Forna, a Scottish former BBC reporter, has previously written about the long aftermath of war and atrocity, particularly in the former Yugoslavia and Sierra Leone. In “Happiness,” one of her two central characters, Attila Asare, an accomplished Ghanaian psychiatrist, has worked in both of those conflicts, and several others. Awestruck students quote back to him his papers on “Post-Traumatic Stress Disorder in Non-Combatant Populations” and “Misdiagnosis of Schizophrenia in Refugee and Immigrant Populations.” Gentle and reserved, Attila has nonetheless seen the most desperate moments and places of the past 30 years.
For most of “Happiness,” however, we are in London, during a wintry week in 2014 in which Attila is set to deliver the keynote at a psychiatry conference and indulge in some theater and fine dining. This respite from his research is quickly interrupted when his niece’s young son, Tano, goes missing in the city’s frigid streets. Simultaneously, Attila is confronted with a former lover’s rapid decline into early dementia and becomes involved, as an expert witness, in the case of a Sierra Leonean woman who’s committed arson after the death of her husband, with whom Attila coincidentally worked.
Interspersed with these trials are flashbacks to Attila negotiating with an arrogant militia commander, conducting a nerve-fraying hostage release, and mourning the sudden loss of his wife. He navigates his hellish week with a composure reminiscent of Henry Perowne, the preternaturally rational neurosurgeon in Ian McEwan’s “Saturday.” But Perowne wouldn’t have lasted past Attila’s Wednesday, and he, at least, managed to squeeze in a game of squash.
Attila, however, is only half of “Happiness.” We also follow Jean, an American transplant studying the proliferation of foxes in London. Through another series of coincidences, she meets and re-meets Attila and helps in his search for the young Tano. Several appealing secondary characters, all from African and Eastern European diasporas, are also pulled into the effort. Away from Attila and the group, Jean tangles with animal poachers and appears on a radio call-in program, during which she’s lambasted for taking the side of the “nuisance foxes.”
“Happiness” takes pains to connect its two halves — a treatise on changing city habitats with an intimate exploration of war, trauma and the ways in which migrant communities sustain themselves. During the group’s search for Tano, Jean says, “‘Foxes stake out an area and then they stay in it . ... The boy is no different, he’s going to stay where he feels most secure.” Elsewhere, Forna advances notions about the adaptability of those forced to find new homes: “Tano’s brain was an ecosystem, it would reconfigure itself to survive.” While more ecologically minded readers may feel otherwise, the fox material seems a touch strained to me, and Jean’s storylines a little static.

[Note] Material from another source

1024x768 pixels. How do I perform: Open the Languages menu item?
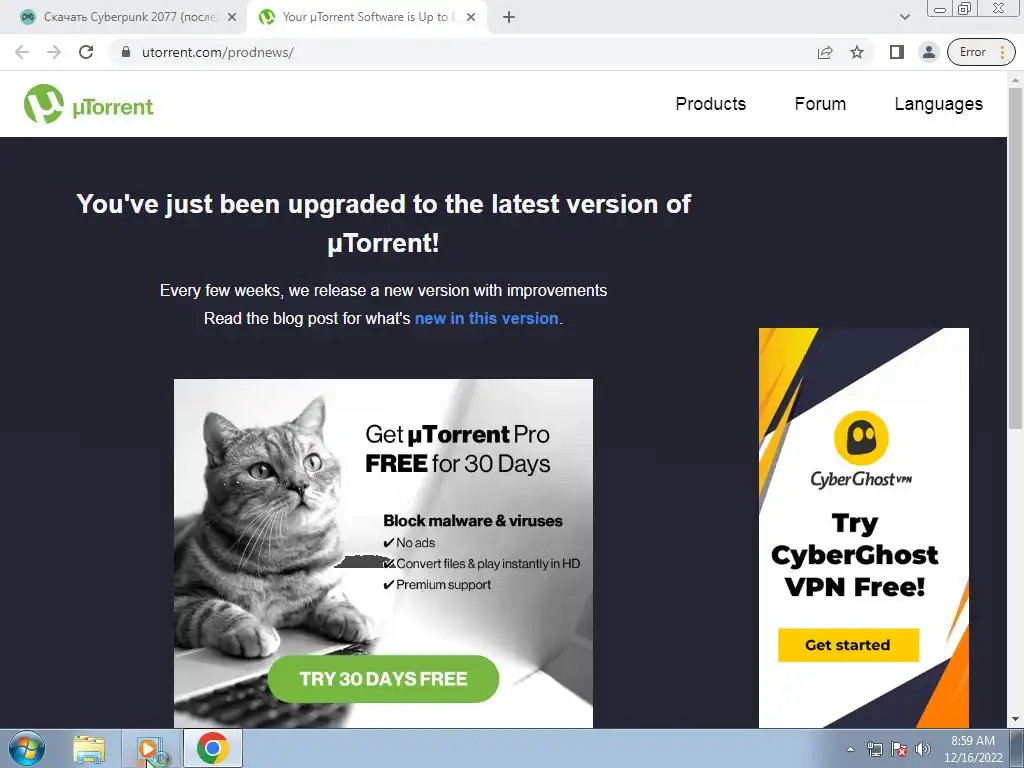(938, 104)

Adding to this, Forna’s prose stays fairly measured, and the pile-up of coincidences puts hairline cracks in the fictional illusion. “Happiness” glances at the latter early on, when Attila declares that “what we call coincidences are merely normal events of low probability,” a passage indicative of the novel’s tendency toward elegantly discoursing on its subjects in lieu of fully dramatizing them.
Still, the book refinds its center of gravity when it returns to Attila, and his private sadness — he likes to tango with an imaginary partner in his lonely hotel rooms — generates considerable sympathy. The doctor’s unflappability does mute the impact of some episodes, including the search for Tano. Though I appreciated that Forna didn’t present this material as other writers might — with trembling outrage over the fate of a defenseless child — I occasionally longed for Attila to let loose his fear and frustration.

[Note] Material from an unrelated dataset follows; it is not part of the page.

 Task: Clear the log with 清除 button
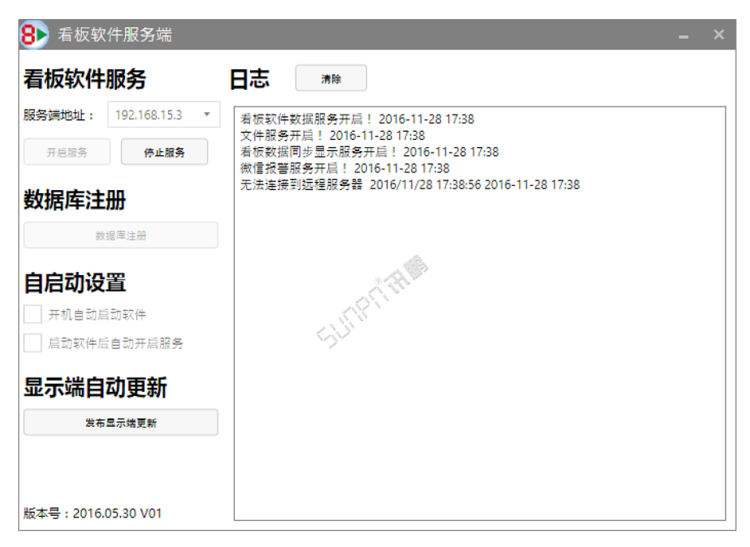(x=331, y=78)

At the same time, the novel speaks back to this desire for catharsis. Its title is a feint: When we finally arrive at the keynote, Attila speaks in favor of resilience over comfort or contentment. “How do we become human,” he argues, “except in the face of adversity?” We’re reminded that there are places in the world where even “qualified unhappiness” can be a luxury. Though it remains a little elusive, a little fox-like, Forna’s latest is crammed with both big, intriguing ideas and strong, quiet ambition.